━━━━━ Data for the task ━━━━━
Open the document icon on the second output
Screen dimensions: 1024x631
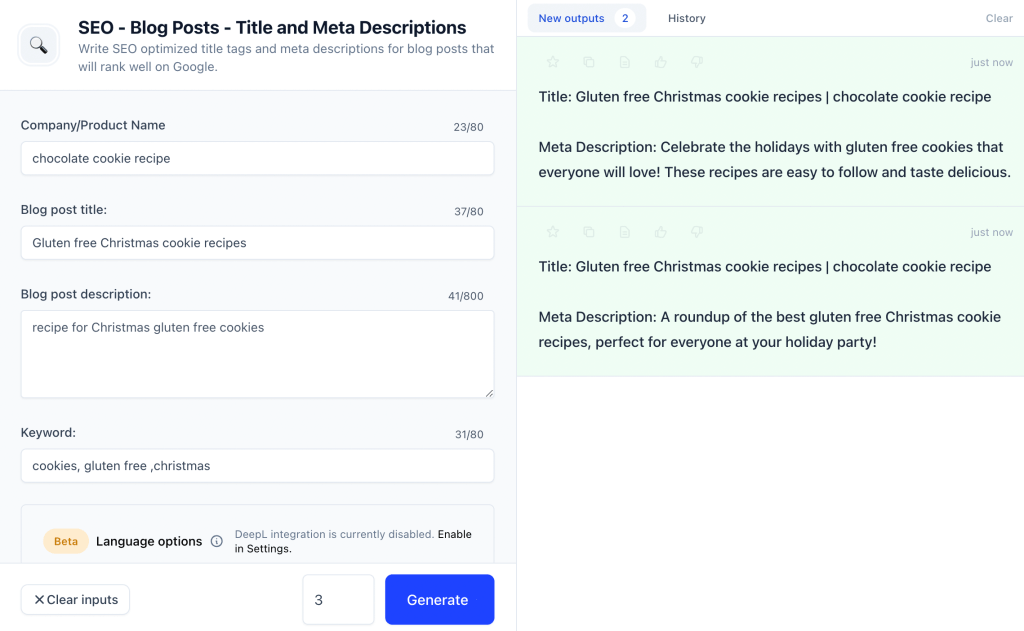click(625, 231)
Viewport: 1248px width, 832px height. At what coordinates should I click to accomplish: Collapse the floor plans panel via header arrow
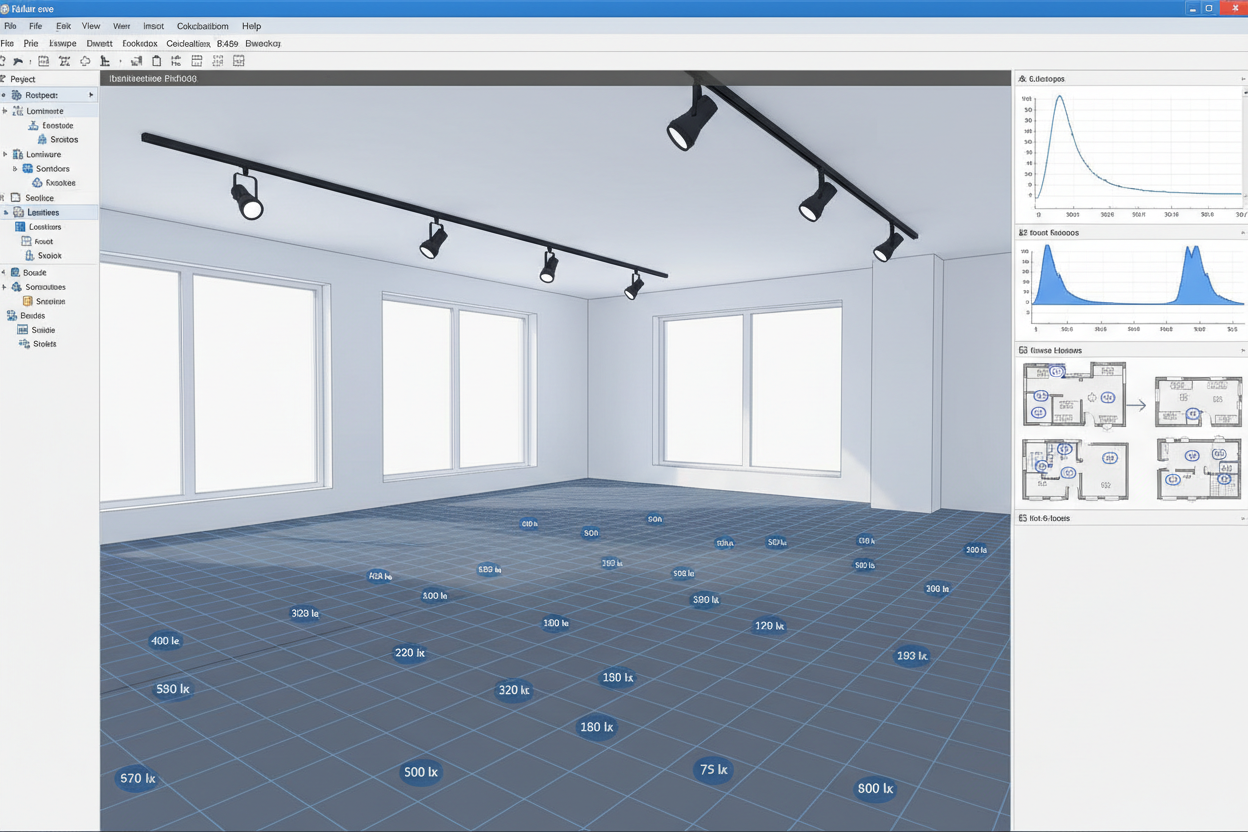tap(1242, 351)
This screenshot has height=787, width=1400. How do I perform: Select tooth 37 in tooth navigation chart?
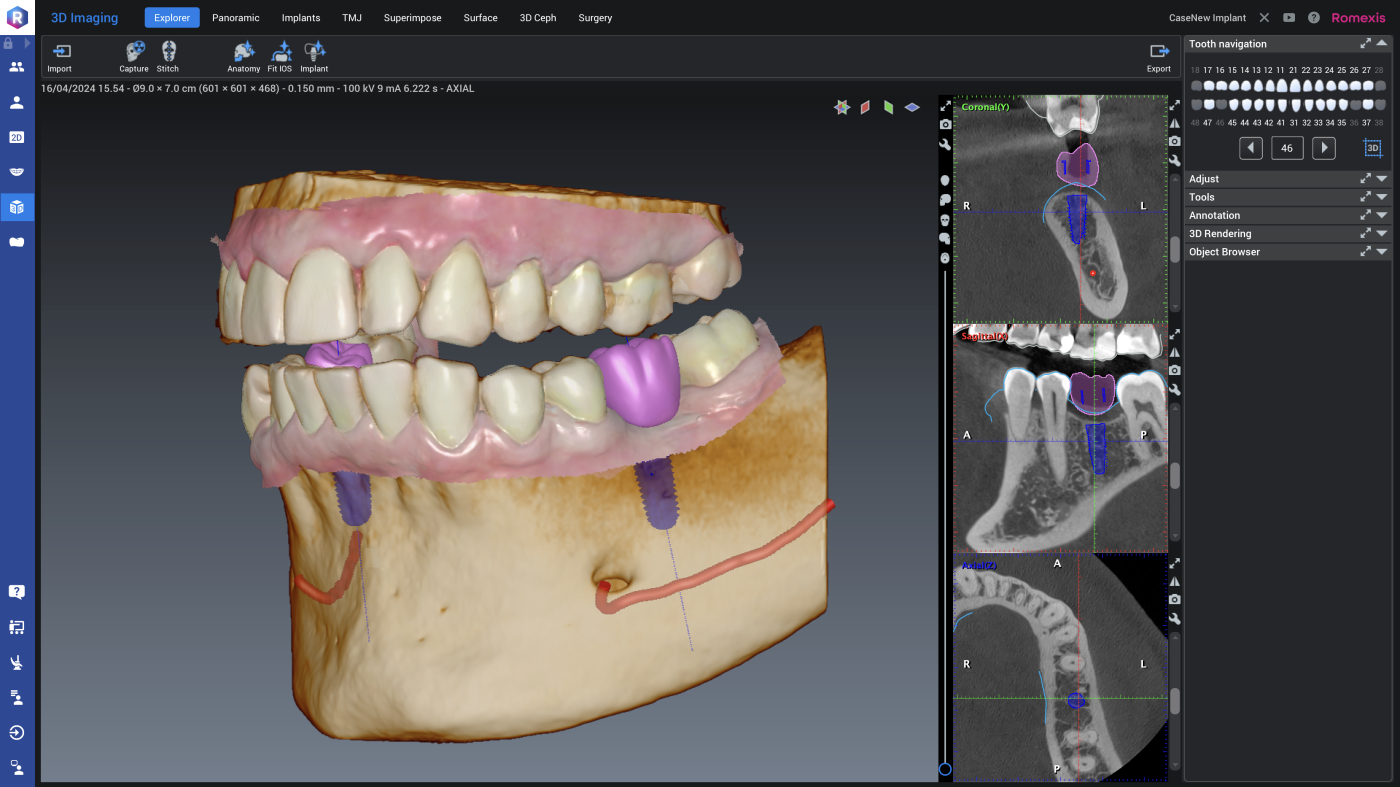[x=1367, y=104]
━━━━━
What you should do: Your task is an exact transcription of all the data, minus the pictures.

Exercise result:
Open the document icon on the second output
Screen dimensions: 1024x631
click(625, 231)
Viewport: 1248px width, 832px height. At what coordinates should I click to accomplish: Collapse the floor plans panel via header arrow
tap(1242, 351)
This screenshot has height=787, width=1400. How do I perform: Select tooth 37 in tooth navigation chart?
[x=1367, y=104]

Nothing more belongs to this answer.